LONDON, Dec 12 (Reuters) - The number of Britons claiming unemployment benefits fell unexpectedly in November and the number of people in work hit a record high, data showed, raising hopes the labour market may support the economic recovery.
Britain exited recession in the third quarter but weak business surveys have raised fears of a relapse.
However, the number of people claiming jobless benefits fell by 3,000 last month and the increase in the previous month was revised down to 6,000 from 10,100, the Office for National Statistics said on Wednesday. Analysts had forecast a rise of 7,000.
The number of people without a job on the wider ILO measure fell by 82,000 in the three months through October to 2.510 million - the lowest since March-May 2011. The jobless rate stayed at 7.8 percent in line with forecasts.
Recent business surveys have showed that firms in Britain's dominant service sector increased staffing levels last month but factories reduced headcount.
A separate survey published on Monday showed British firms hired permanent staff through recruitment agencies at the fastest rate since April 2011 last month.

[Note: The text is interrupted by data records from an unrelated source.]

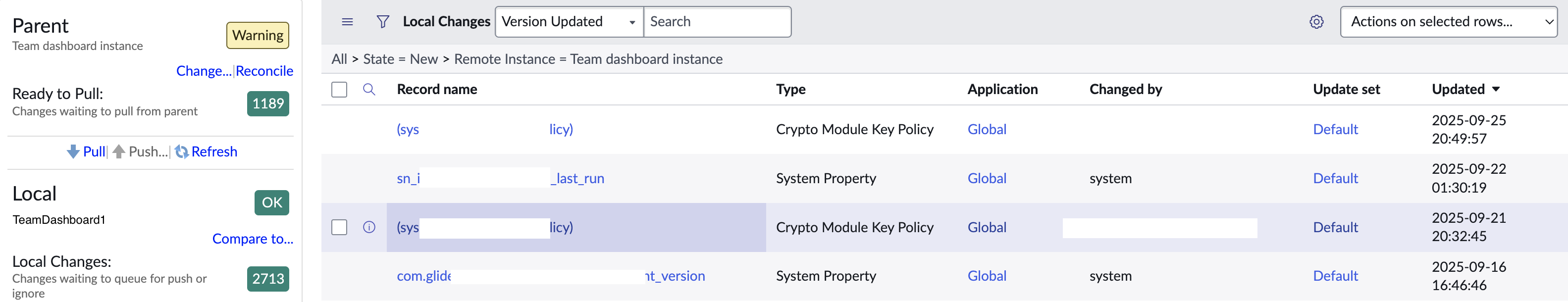Click the 2713 local changes badge
Viewport: 1568px width, 302px height.
coord(268,279)
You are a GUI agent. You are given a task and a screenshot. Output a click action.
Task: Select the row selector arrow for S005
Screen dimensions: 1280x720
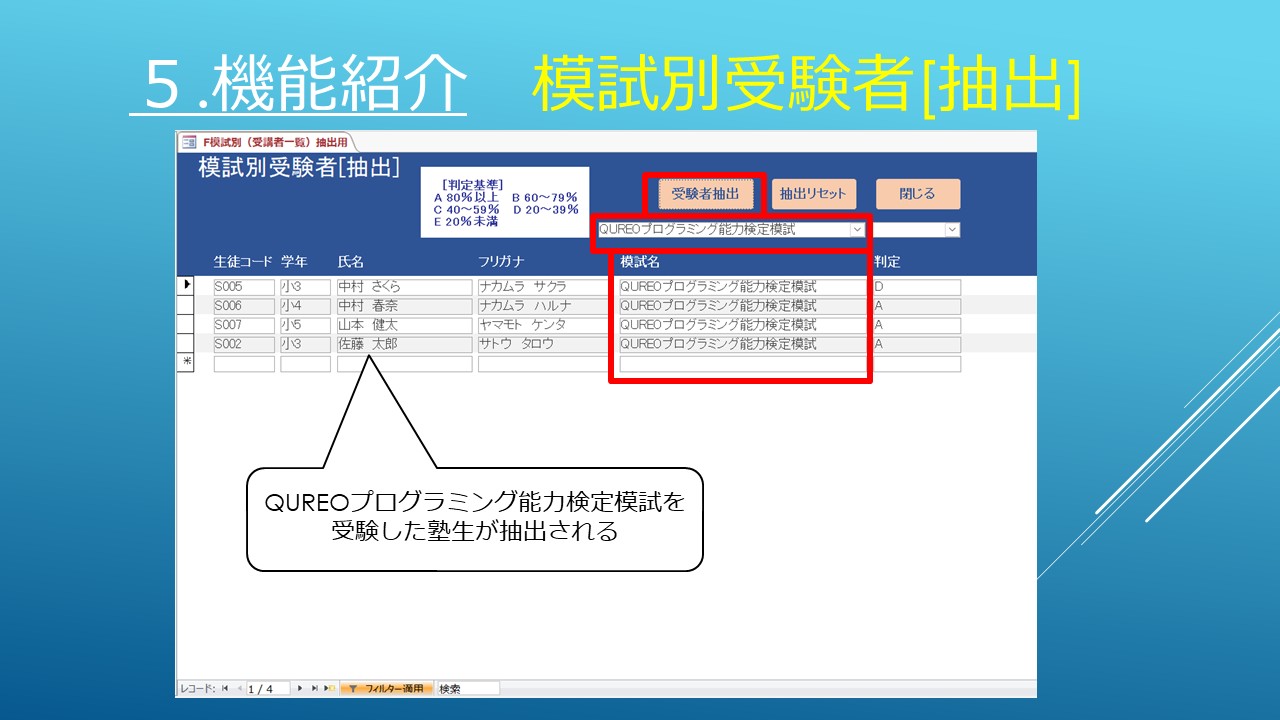(x=185, y=287)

The number of people in work rose to 29.601 million - the highest since records began in 1971.
The positive labour market news will come as a relief for the Bank of England policymakers, who decided against another cash boost for the economy last week.
Finance minister George Osborne, who has had been under pressure to ease his flagship austerity programme to reduce the budget deficit and instead stimulate growth, will be also buoyed by the data.
The ONS said the number of public-sector employees fell by 24,000 in the third quarter to 5.745 million - the lowest since the first quarter of 2002. The ONS also revised public-sector employment up by around 100,000 per quarter for recent quarters and by less for earlier years due to better data.
Britain will endure more austerity and miss a key debt-cutting goal as the economy looks set to grow far more slowly than previously thought, Osborne said last week when presenting a half-yearly budget statement to parliament.
The latest ONS data also showed that many Britons still faced a squeeze on their finances.
Average weekly earnings including bonuses grew by 1.8 percent in the three months through October. Analysts had forecast a rise of 1.9 percent. Excluding bonuses, pay increase by 1.7 percent.
Both figures were below inflation, which jumped to 2.7 percent in October.